„Heinz“ für Deutschland

Die einheimische Version für den neuen Rucksack-Ladepunkt an Straßenlaternen, gemeinsam entwickelt mit den Partnern Ebee und Bender Solutions, heißt nun witzigerweise »Heinz«. Klingt ganz schön deutsch und brav und funktioniert auch so. Völlig easy. Sogar konform mit dem Eichrecht. Autofahrer können hier mit den erwähnten 3,7 kW zu den gewohnten Tarifen ihres Mobility-Providers laden. Oder einfach über den QR-Code. In beiden Fällen reicht ein Standardkabel mit Typ 2-Stecker.

▶ **Arbeitsanweisung**: Bitte gib aus dem Text über den Ladepunkt „Heinz“ den Abschnitt wörtlich wieder, der mit den Worten „Die einheimische Version“ anfängt und mit „mit Typ 2-Stecker.“ aufhört.

▶ **Material**:
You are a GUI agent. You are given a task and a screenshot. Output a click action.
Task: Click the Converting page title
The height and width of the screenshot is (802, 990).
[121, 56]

▶ **Lösung der Aufgabe**:
Die einheimische Version für den neuen Rucksack-Ladepunkt an Straßenlaternen, gemeinsam entwickelt mit den Partnern Ebee und Bender Solutions, heißt nun witzigerweise »Heinz«. Klingt ganz schön deutsch und brav und funktioniert auch so. Völlig easy. Sogar konform mit dem Eichrecht. Autofahrer können hier mit den erwähnten 3,7 kW zu den gewohnten Tarifen ihres Mobility-Providers laden. Oder einfach über den QR-Code. In beiden Fällen reicht ein Standardkabel mit Typ 2-Stecker.